Cemil Meriç unutulmadı ama onunla yaşdaş olanlar, onunla aynı dönemde yaşamış önemli sayılmış isimler unutuldu gitti. Keşke onlar da dil konusunu ciddiye alsaydı diye düşünüyorum.

 

Hocam, sizin isminiz konuşulduğunda ilk akla gelen Büyük Türkçe Sözlük ve dil konusundaki hassasiyetiniz. Kelimeler ve kavramlar sizin için çok önemli. Yanlış kullanan kişiler ve kurumlar olduğunda da eleştiriyorsunuz. Ömrünüzü adadığınızı söylesek abartmış olmayız herhalde. Neden diye sorsak? Neden bu kadar önemli sizce?

Aslında dil her şeyin esası bence. Dil, insanı insan yapar. İnsan kimliği dil ile başlar. Bir çocuk, anasının/ailesinin diliyle konuşur ve oradan başlar kimlik. Sonra belki başka diller öğrenebilir. Öğretim dili farklı olabilir. Yabancı diller öğrenebilir ama esas olan kimlik yapısını oluşturan anasının/ailesinin dilidir.

Bizim hakikatle temasımız kelimeler üzerindendir. Eğer kelimeler üzerinde oynanırsa bu hakikatle temasımız da sıkıntıya uğrar

“Dil, insanın evidir.” diye bir söz var, gerçekten de öyledir ve insan, kelimelerle örülmüş bir dünyada yaşar. Kelimelerin olmadığı bir dünya mümkün değildir.

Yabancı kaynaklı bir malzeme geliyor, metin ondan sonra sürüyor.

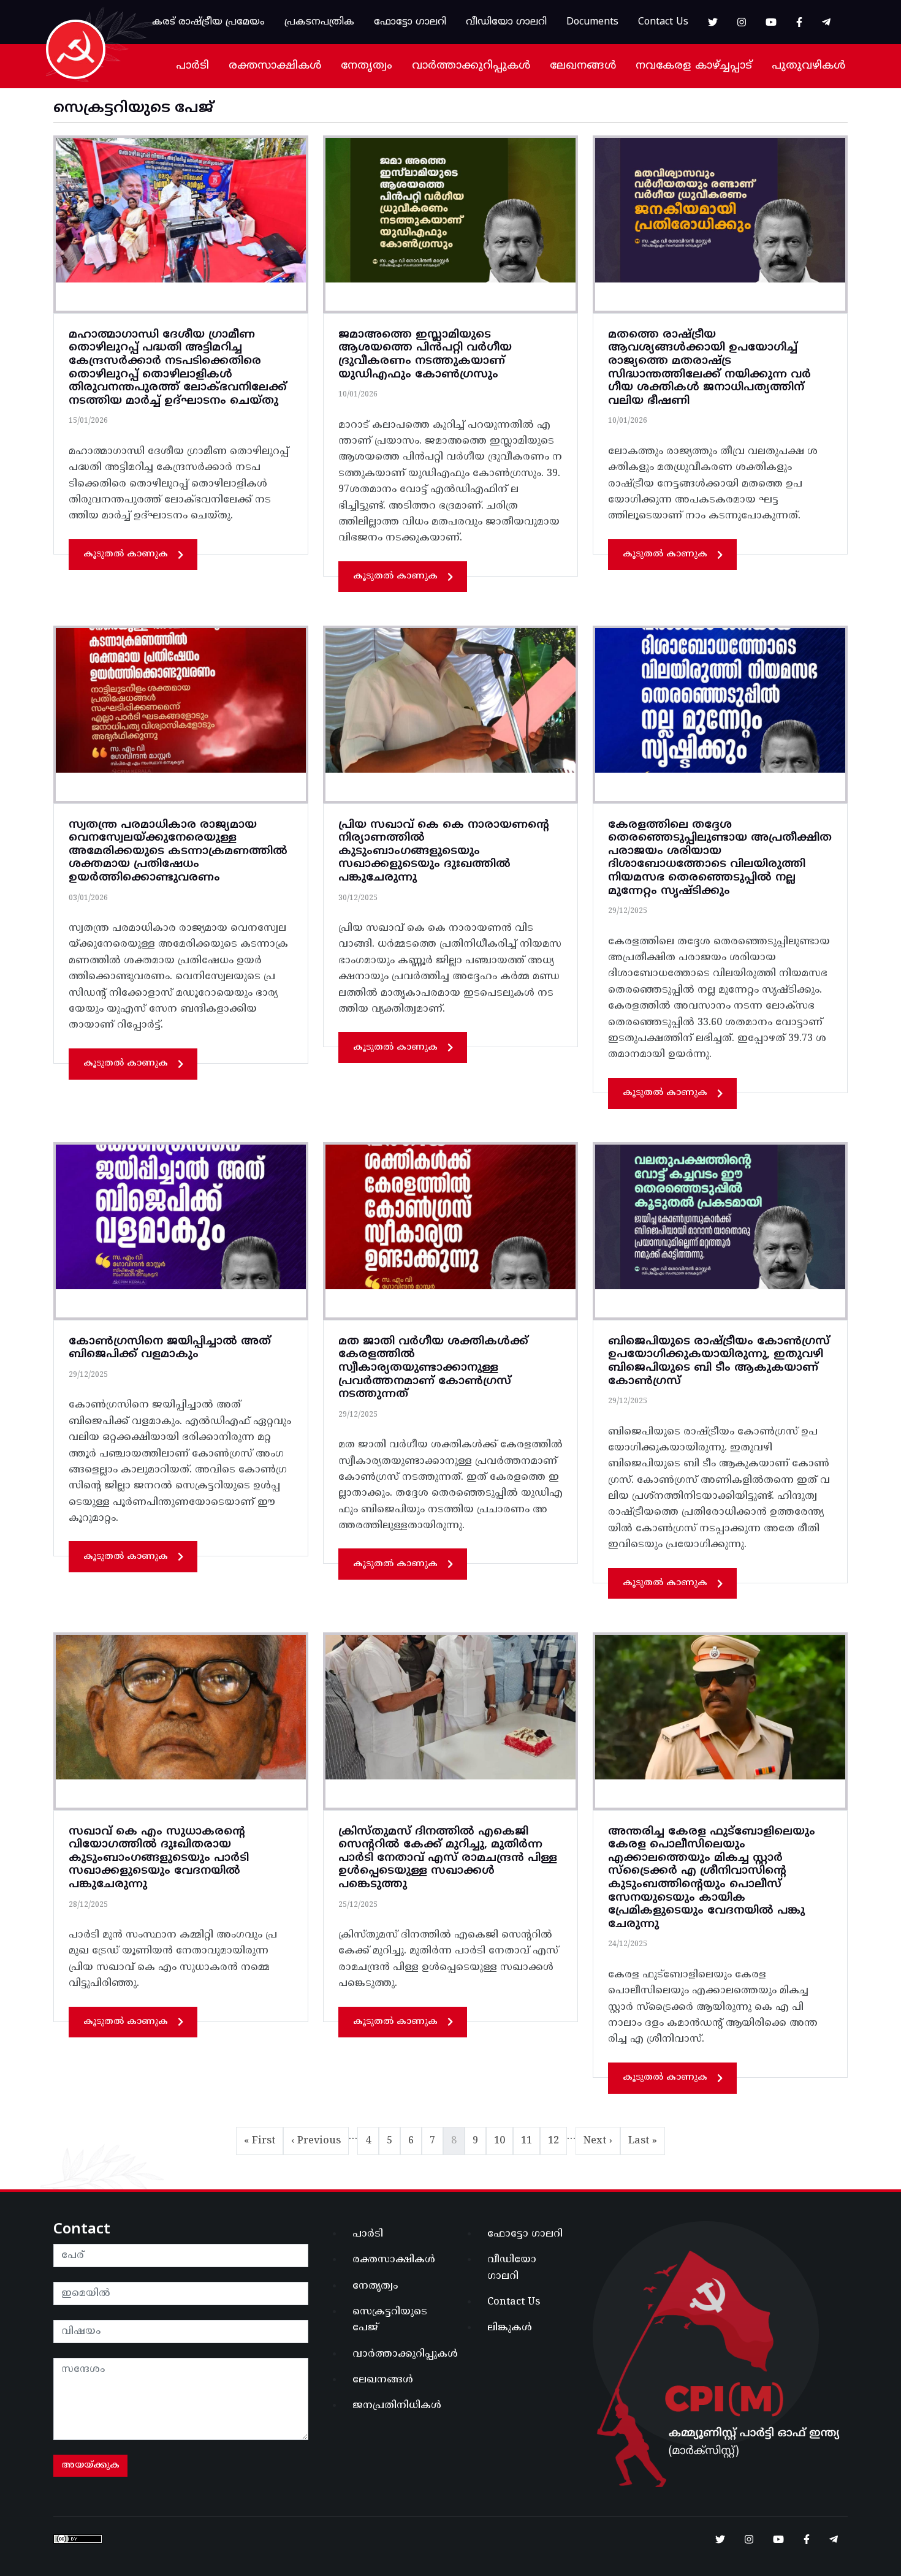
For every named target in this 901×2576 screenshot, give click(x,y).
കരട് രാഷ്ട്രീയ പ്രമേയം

Bizim hakikatle temasımız kelimeler üzerindendir. Eğer kelimeler üzerinde oynanırsa bu hakikatle temasımız da sıkıntıya uğrar. Ben bu durumla çok karşılaştım hayatım boyunca. Ortaokuldan itibaren dil konusu benim gündemimde ve beni sözlük hazırlamaya kadar götürdü.

Sözlük hazırlamaya mecbur birisi değilim, mesleğim dilcilik değil. Başta öyle düşünseydim edebiyat fakültesine, Dil-Tarih’e giderdim ama benim alanım iletişim. İletişim dediğimiz alan da esas olarak dil üzerinden yürüyen bir alan.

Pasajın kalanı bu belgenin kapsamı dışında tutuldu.